It’s about the land

I stuffed Ace in the Hole, by Annie Proulx in my knapsack purse at 3am when we had to leave for the airport to catch our flight. I wanted something I knew I would enjoy to fill the airport and flight hours on our rather lengthy itinerary to Kauai. It’s a coming of age story of a young man who sets out to establish himself by taking a job as a land scout for a corporate hog producer.

If you aren’t familiar with Annie Proulx, her writing veers to the eclectic. Embellishments are generously layered on like thick butter on a slab of freshly baked bread. I love that about her writing, which I first discovered in The Shipping News. But this book is chock-full of local characters. They parade across the pages leaving an imprint of the bit of their lives which made the panhandle what it was when Bob Dollar showed up in search of hog sites.

Luckily for me the lack of a nightstand stacked with alternative reading options kept my eyes on its pages. Not until well past page 377 does the author get down to the business at hand. Who is it exactly who owns the land? Bob Dollar sets out to meet landowners, and to get to know them before asking them to entertain the idea of selling and leaving their former neighbors with the smell and dust of a hog operation. He tries to explain to his boss how the locals feel.

“But people down there in the panhandle feel like if they own property they have some say in what happens on it and next to it.

“You will find, Bob, as you mature, that lip service to the rights of the property owner is just that-lip service. What rules the world is utility-general usefulness. What serves the greater good will prevail. You know that highway departments can take property against the owner’s’ will to widen the thoroughfare for the general good. It’s a similar situation. And if it were put to a general vote, time and again it has been shown that the public supports such moves because they benefit the greater community.”

The business man proffers the rational response. The pressures of a market of needs will push the land to be used for the greatest good. He gives the example of indemnification for a roadway– which doesn’t quite ring true. The greatest good of a private hog producer doesn’t exactly parallel with the good of a public works project. But it doesn’t matter to the corporate guy, as he simply needs to sell his young scout on the idea that he is part of the greatest good. Perspective.

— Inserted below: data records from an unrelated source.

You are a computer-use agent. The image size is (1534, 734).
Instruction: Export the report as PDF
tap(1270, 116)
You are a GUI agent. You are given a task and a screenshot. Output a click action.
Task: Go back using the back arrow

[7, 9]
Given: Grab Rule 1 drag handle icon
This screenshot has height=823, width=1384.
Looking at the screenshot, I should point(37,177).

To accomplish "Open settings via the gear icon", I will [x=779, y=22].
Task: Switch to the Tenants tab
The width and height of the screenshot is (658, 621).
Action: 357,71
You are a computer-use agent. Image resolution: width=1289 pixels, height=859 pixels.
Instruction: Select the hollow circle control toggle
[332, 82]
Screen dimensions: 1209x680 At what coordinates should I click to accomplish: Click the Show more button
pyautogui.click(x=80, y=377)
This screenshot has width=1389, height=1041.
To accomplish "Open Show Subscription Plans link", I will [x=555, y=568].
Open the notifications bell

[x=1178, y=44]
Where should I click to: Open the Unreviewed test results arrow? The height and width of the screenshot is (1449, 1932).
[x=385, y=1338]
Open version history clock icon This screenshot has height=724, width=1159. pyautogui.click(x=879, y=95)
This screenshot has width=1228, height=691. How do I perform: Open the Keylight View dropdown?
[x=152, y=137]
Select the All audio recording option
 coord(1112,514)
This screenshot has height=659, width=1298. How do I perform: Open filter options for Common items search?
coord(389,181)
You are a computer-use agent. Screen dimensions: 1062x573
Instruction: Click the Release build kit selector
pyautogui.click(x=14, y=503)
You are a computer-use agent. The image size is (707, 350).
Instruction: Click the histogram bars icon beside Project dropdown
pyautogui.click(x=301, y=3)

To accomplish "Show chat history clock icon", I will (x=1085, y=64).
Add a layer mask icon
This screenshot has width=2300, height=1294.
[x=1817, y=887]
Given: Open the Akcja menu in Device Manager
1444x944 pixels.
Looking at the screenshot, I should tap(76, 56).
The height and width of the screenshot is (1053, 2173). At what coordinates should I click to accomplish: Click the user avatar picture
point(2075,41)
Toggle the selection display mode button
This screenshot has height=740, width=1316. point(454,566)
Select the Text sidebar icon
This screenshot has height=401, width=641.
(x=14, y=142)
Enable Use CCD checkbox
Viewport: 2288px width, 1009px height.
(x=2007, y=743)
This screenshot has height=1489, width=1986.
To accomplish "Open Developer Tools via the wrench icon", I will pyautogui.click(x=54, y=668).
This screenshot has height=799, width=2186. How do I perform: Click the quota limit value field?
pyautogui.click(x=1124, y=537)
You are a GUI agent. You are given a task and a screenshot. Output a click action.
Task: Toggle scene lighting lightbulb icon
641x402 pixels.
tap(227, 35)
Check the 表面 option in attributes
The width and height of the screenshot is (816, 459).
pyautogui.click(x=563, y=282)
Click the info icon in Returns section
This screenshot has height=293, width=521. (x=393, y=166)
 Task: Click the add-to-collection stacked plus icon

And Annie Proulx does justice to the perspective of the local farmers who have lived their lives on the poor quality land. When Bob suggests to his prospect that she would be happier moving elsewhere, she tries to unwind their story for him. Their residency is not the same an apartment rental. Their tie to the land is generational. Their stay is the result of decades of work and interactions which make place a part of them and they a part of it.

“Where might that be? In a city, I suppose. We’re country people and we’ve been on this land for four generations. The city is not for us. We’ve been happy here and my husband has worked his heart out to keep this ranch in order. We can’t even run cows on it anymore. The cows can’t even stand it. Do you think it’s right that some mean hearted corporation can buy up panhandle land and force out the local people? I don’t know what we are goin a do. My husband says if he were a young man he’d set grass fires and burn them out. I do not know what we are goin a do. That state senator in Amarilla is no help at all. He’s on the side a corporate hog outfits. The corporations got the politicians sewed up in Texas, top to bottom. And down in Austin the panhandle is far away and folks think it is a worthless place any how-they think it is perfect for hogs. Tonight we will suffer with that stench.”

The author does such a great job at putting on display the complexity of land as a product that is bought and sold. One could substitute out the scenarios and the feelings would remain the same. The seniors who have enjoyed a particularly scenic piece of property are pushed out by higher taxes. The middle of the road business is pushed out by the likes of The Gap, Apple, the latest fad. Present as a lurking villain is the utilitarian need to put in new roads, to produce the food people eat, to pay taxes on the services which a greater number of people require.

The tension is always there. And Annie Proulx writes it all out in an apolitical hand with a tenderness for the history of place and a fair amount of humor.